**KUTIPAN DOKUMEN:**
******************************

Permasalahan yang perlu dikaji adalah
adanya penurunan jenis dari mangrove tersebut diakibatkan penyalah gunaan
mangrove pada fungsinya. Manusia adalah element terpenting yang menjadi
pelaksana adanya pelestarian dan penjagaan terhadap lingkungan. Jika dilihat
dari konsep antropologi ekologi dijelaskan bahwa dari pernyataan Julian Steward didalam The Routledge Encyclopedia of Social
and Cultural Antropology yaitu fokus antropologi ekologi adalah terhadap hubungan-hubungan
yang kompleks antara manusia dengan lingkungannya.
Manusia tidak dapat berdiri sendiri tanpa adanya proses
timbal balik, sebab kehidupan manusia tidak dapat berdiri diluar lingkungan
hidupnya. Besar maupun kecil setiap
tindakan baik positif maupun negatif tindakan manusia terhadap lingkungannya
tetap akan mengalami dampak. Benturan antara kebutuhan manusia berbanding
terbalik dengan pemanfaatan sumber daya lingkungan yang ada. Manusia lebih condong pada keutungan yang
didapatkan saja tanpa memperhatikan dampak yang diberikan terhadap
lingkungannya. Pemnafaatan tanpa mempertimbangkan prinsip-prinsip ekologi dapat
menurunkan mutu lingkungan dan berlanjut dengan terjadinya kerusakan pada
ekosistem wilayah pesisir yang bersangkutan.
Pemanfaatan terhadap mangrove yang dilakukan haruslah
seacara bijak dengan sesuai kebutuhan. Oleh
karena itu diperlukan pengetahuan pada manusia itu sendiri. Dari pengetahuan
tersebut manusia mampu menjadikan itu sebagai petunjuk dalam bertindak khusunya
pada penggunaan dan pelestarian mangrove. Pengetahuan dapat diperoleh dari
hubungan langsung dengan lingkungan alam itu sendiri maupun kontak dengan
individu-individu disekitarnya berupa informasi yang disampaikan melalui
symbol, baik lisan maupun tertulis yang berisi kategori-kategori,
strategi-strategi untuk berhadapan dengan lingkungan tertentu atau memanfaatkannya
(Ahimsa-Putra 1986).
Perilaku penjagaan terhadap lingkungan khusunya mangrove yang
dapat kita contoh yaitu dari seorang
berasal dari Desa Bukit Selamat Kecamatan Besitang, Langkat. Desa yang berada
pada 6 m diatas Permukaan Laut ini memiliki resiko banjir yang sangat tinggi.

******************************

**DATA:**

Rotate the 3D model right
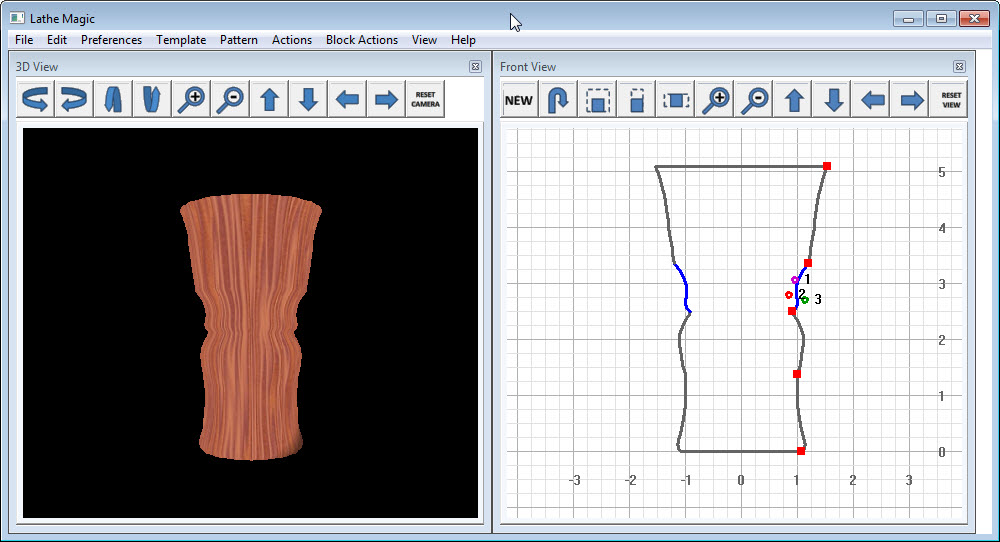Screen dimensions: 1000x542 click(74, 99)
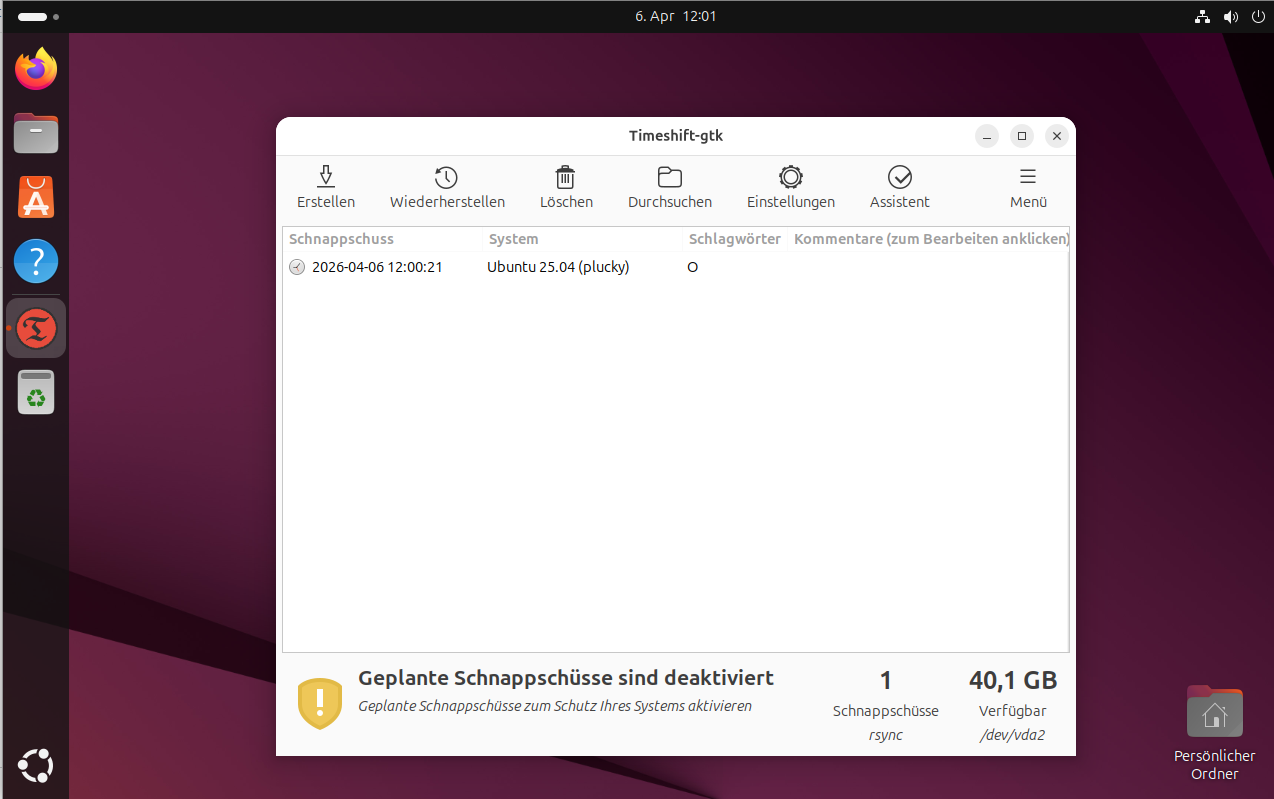Open the clock showing 6. Apr 12:01

(675, 17)
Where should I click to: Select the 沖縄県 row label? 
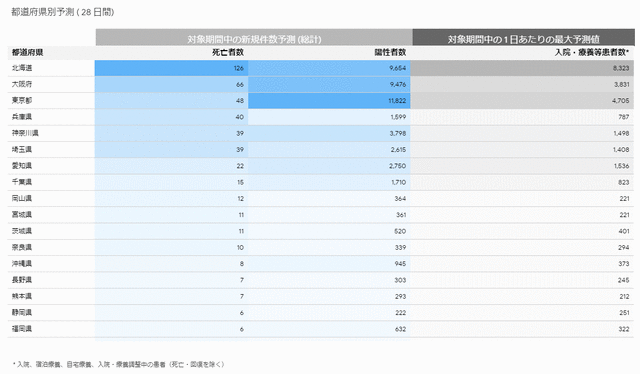point(22,264)
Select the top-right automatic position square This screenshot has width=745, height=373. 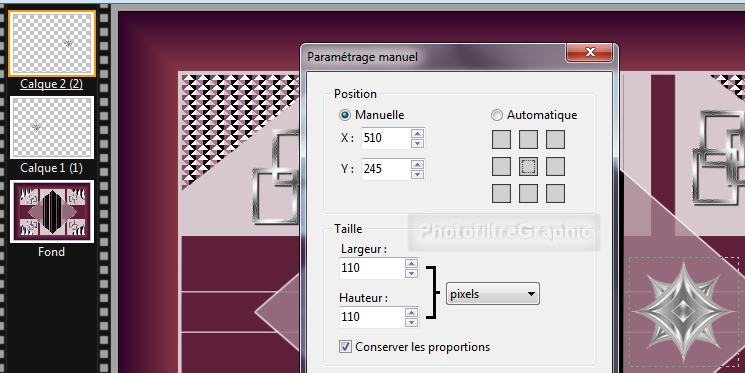click(x=555, y=140)
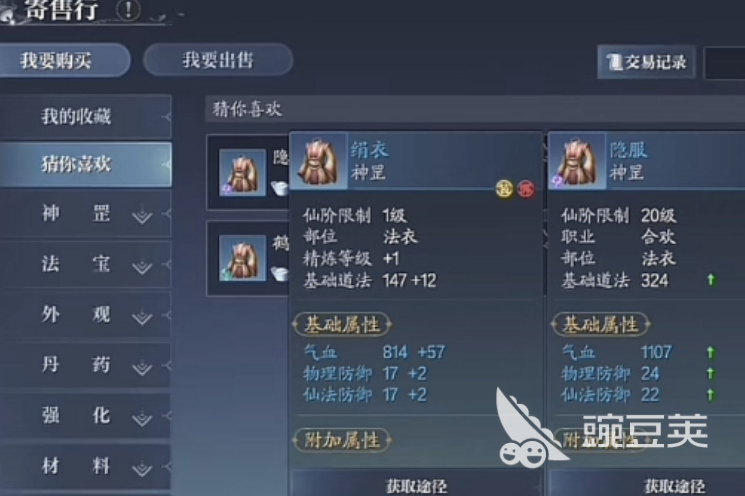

******************************

**TUJUAN TUGAS 1:** Bisakah Anda menulis ulang baris-baris catatan dari awal catatan hingga baris yang memuat "point(22,264)", keduanya termasuk, dengan mengganti "Rotate" menjadi "Turn" tanpa mengubah apa pun lainnya? Jangan sertakan gambar dalam jawaban.
**TUJUAN TUGAS 2:** Bisakah Anda melanjutkan teks tentang mangrove mulai dari kalimat terakhir yang tercantum?
Teks dan catatan ini tidak saling berkaitan.

**HASIL LATIHAN 1:**
Turn the 3D model right
Screen dimensions: 1000x542 click(74, 99)
Open the clock showing 6. Apr 12:01

(675, 17)
Where should I click to: Select the 沖縄県 row label? 
point(22,264)

**HASIL LATIHAN 2:**
Menurut keterangan Pak Sabriani atau lebih akrabnya Pak Ben, seorang warga
tamatan SD, beliau mengungkapkan masyarakat
yang tinggal didaerah pinggiran laut atau paloh
tidak memperdulikan hutan malah menggantinya menjadi perkebunan sawit. Jadi pak
Ben dengan inisiatif dengan membawa anak-anknya untuk menanam bakau.
“Awalnya yang saya lakukan banyak di ejek karena disangka
kurang kerjaan. Dianggap apa yang saya tanam percuma karena akan terbawa ombak.
Kemudian LSM melihat kegiatan saya,
mereka tertarik” Ungkap Pak Ben.
Sampai akhirnya beliau dibawa pelatihan konservasi ke
Bandung. Itu terjadi tahun 2005 dan sampai tahun 2020 sudah ada 23 Ha Mangrove
yang ditanam pak Ben sendiri yang memiliki masa penanaman mangrove sampai
mencapai memiliki tinggi berkisar 6 meter membutuhkan waktu sekitar 9 tahun
lamanya. Masyarakat yang umunya berprofesi sebagai nelayan dan sebagai
perkebunan sawit ikut serta juga dalam memanfaatkan magrove. Namun masyarakat
diluar sana malah menfaatkan kayu
magrove untuk pengusaha atau pengerajin
arang. Dan dari ungkapan beliau dapat disimpulakan adanya ketidak sadaran
terhdap dampak penggunaan mangrove yang tidak sesuai dengan kebutuhna akan mengalami
erosi pada masa yang akan mendatang.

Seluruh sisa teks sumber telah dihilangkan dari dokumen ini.